━━━ Passage to read ━━━

A schematic of various synthetic receptors that process information from the extracellular space (top), to inside the cell (bottom).
Sensing domains are classified as antibody-based (A1), based on natural ligand binding domains (A2), or generated via directed evolution (A3). Effector domains are natural (C3) if endogenous domains are used. For transcriptional outputs, we distinguish artificial transcription factors like Gal4 or tTA that activate exogenous expression cassettes (transgene) (C2), or dCas9-based transcription factors that activate endogenous targets (C3). Each sensor and effector domain can be mounted onto a part of the receptor protein that executes the transduction (B). B1 is contact dependent, i.e. is activated only via membrane-bound ligand (green circles presented on a neighboring cell in the upper left corner). B2–5 all recognize ligands that are soluble in the extracellular environment (green circles secreted from other cells in the upper right corner).

━━━

--- Action item ---
Pick up the text on synthetic receptors right after its last sentence and keep writing.

━━━ Supplied material ━━━

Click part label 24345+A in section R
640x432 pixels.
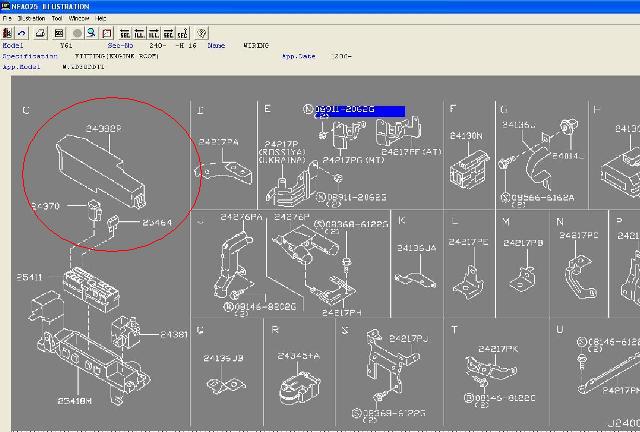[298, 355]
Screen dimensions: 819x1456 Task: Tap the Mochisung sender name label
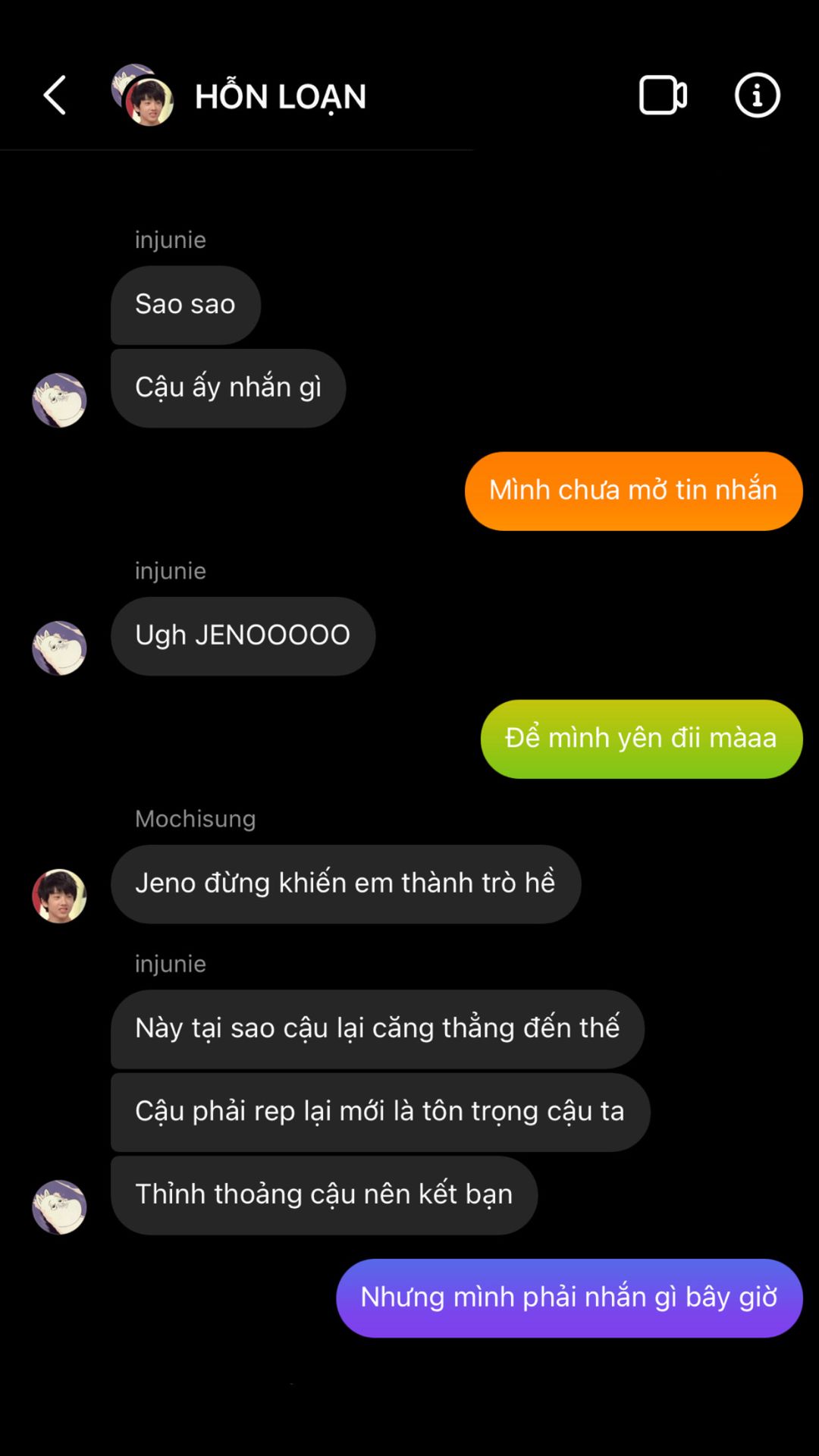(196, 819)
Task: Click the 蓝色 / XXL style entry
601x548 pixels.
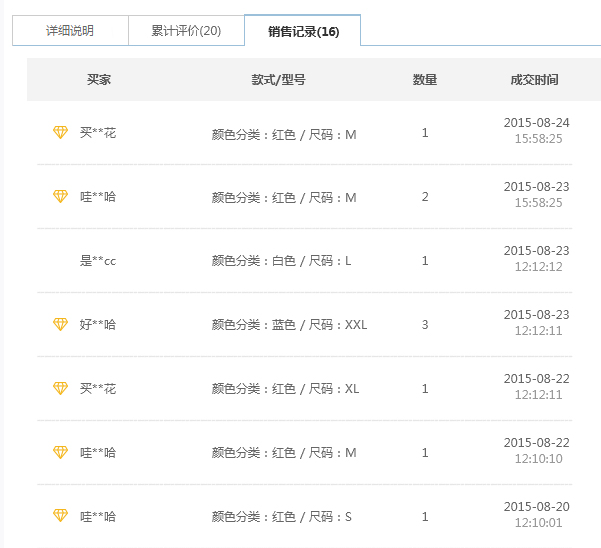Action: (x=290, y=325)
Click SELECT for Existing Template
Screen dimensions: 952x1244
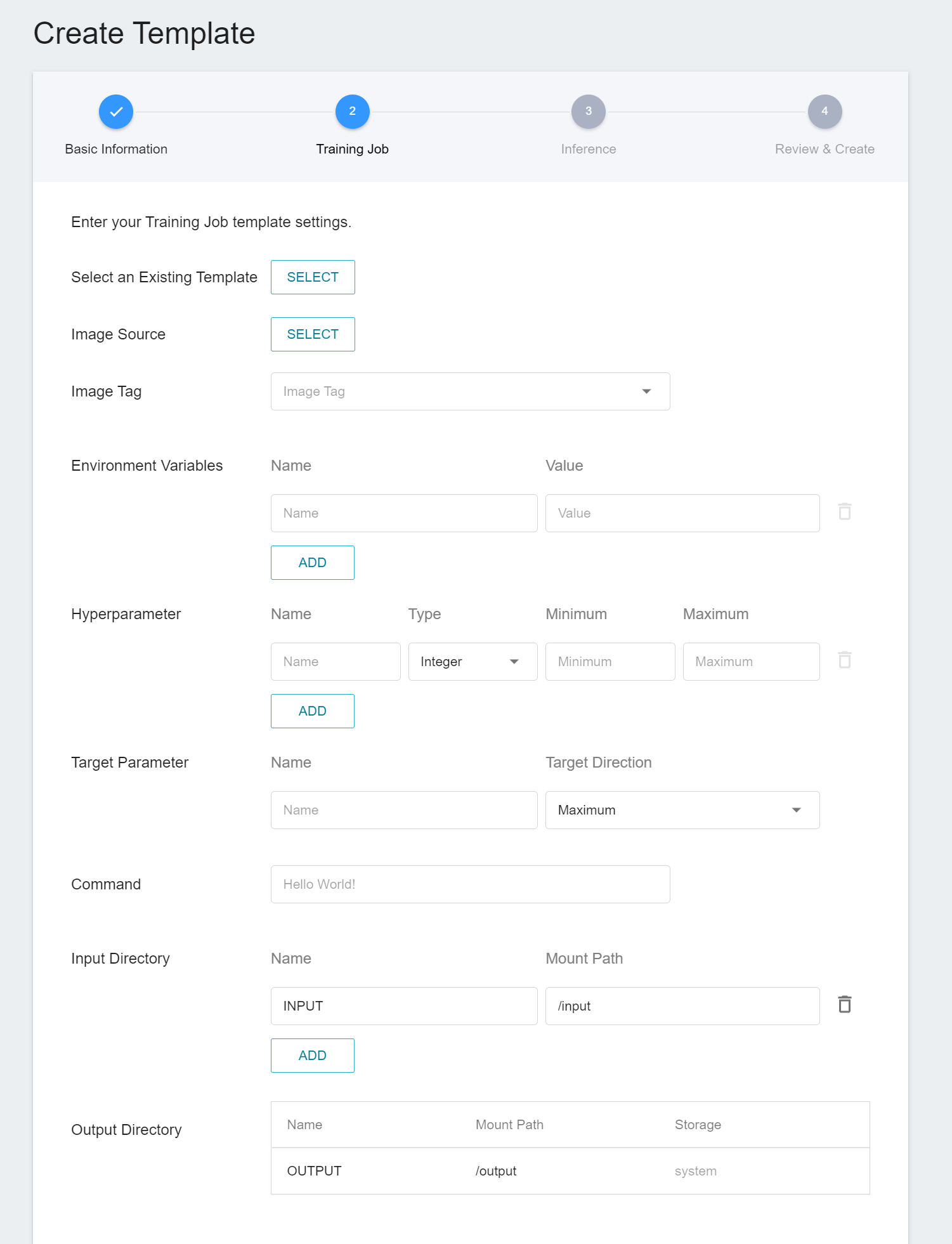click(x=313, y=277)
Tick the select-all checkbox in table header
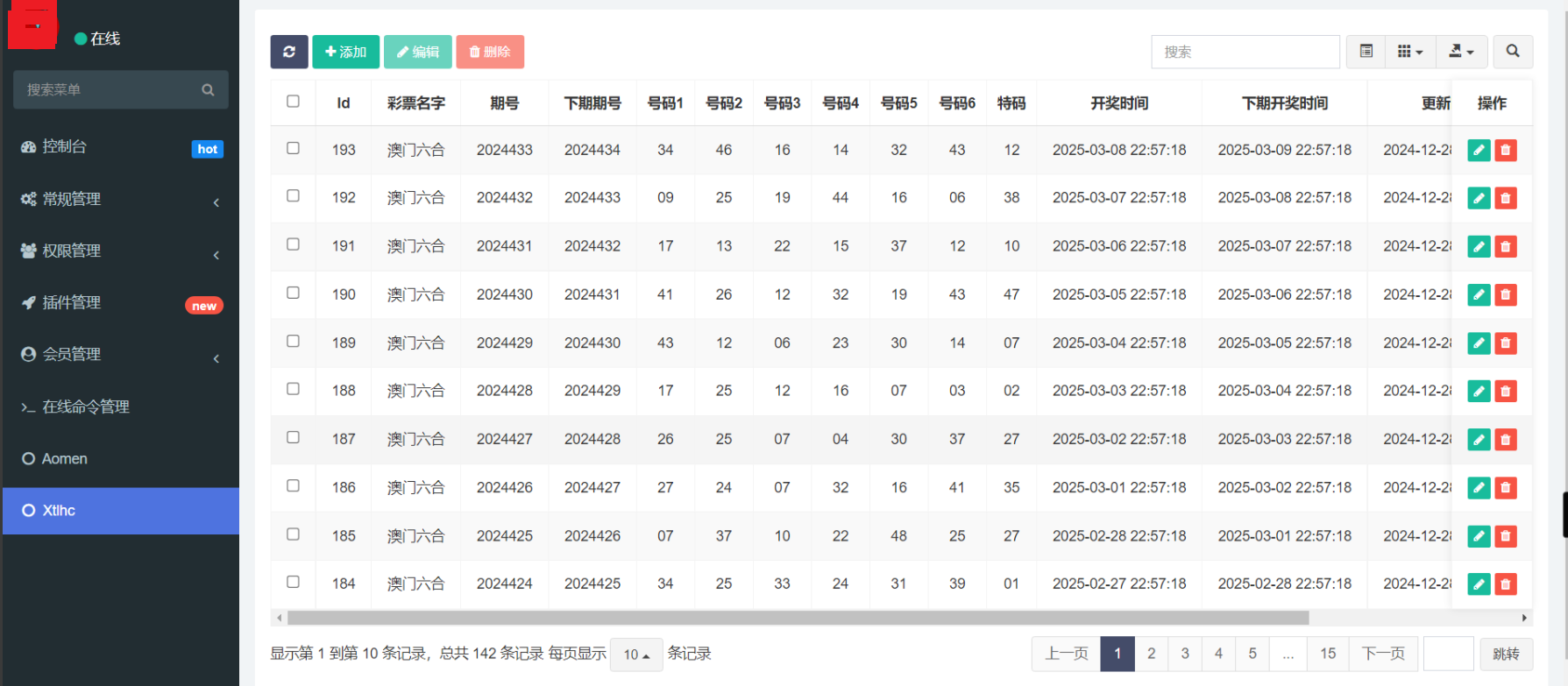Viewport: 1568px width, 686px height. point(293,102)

━━━

--- The answer ---
At the far bottom, we list the synthetic receptor systems that have been implemented to date using alphanumeric codes according to the notation introduced in the text of [input]transduction[output]. For example, [A1]synNotch[C2] represents the synthetic receptor that uses an antibody-based sensor as input (A1), and activates an artificial transcription factor as output (C2), and so on. The works that describe in the details those receptors are in the references below and in the text.
SynNotch = Synthetic Notch24; MESA = Modular Extracellular Sensor Architecture15,64,65; IcPSAD = Intracellular protein sensor actuator device66; GEMS = generalized extracellular molecule sensor14; RASSL = Receptor activated solely by synthetic ligand17; Tango19; ChaCha20; dCas9 synRs = dCas9 synthetic receptor21; Ca2+ST = calcium sensing-rewiring tool67; Ca2+RT = calcium rewiring tool18,68; GPCR = G-protein coupled receptor; TKR= tyrosine kinase receptor.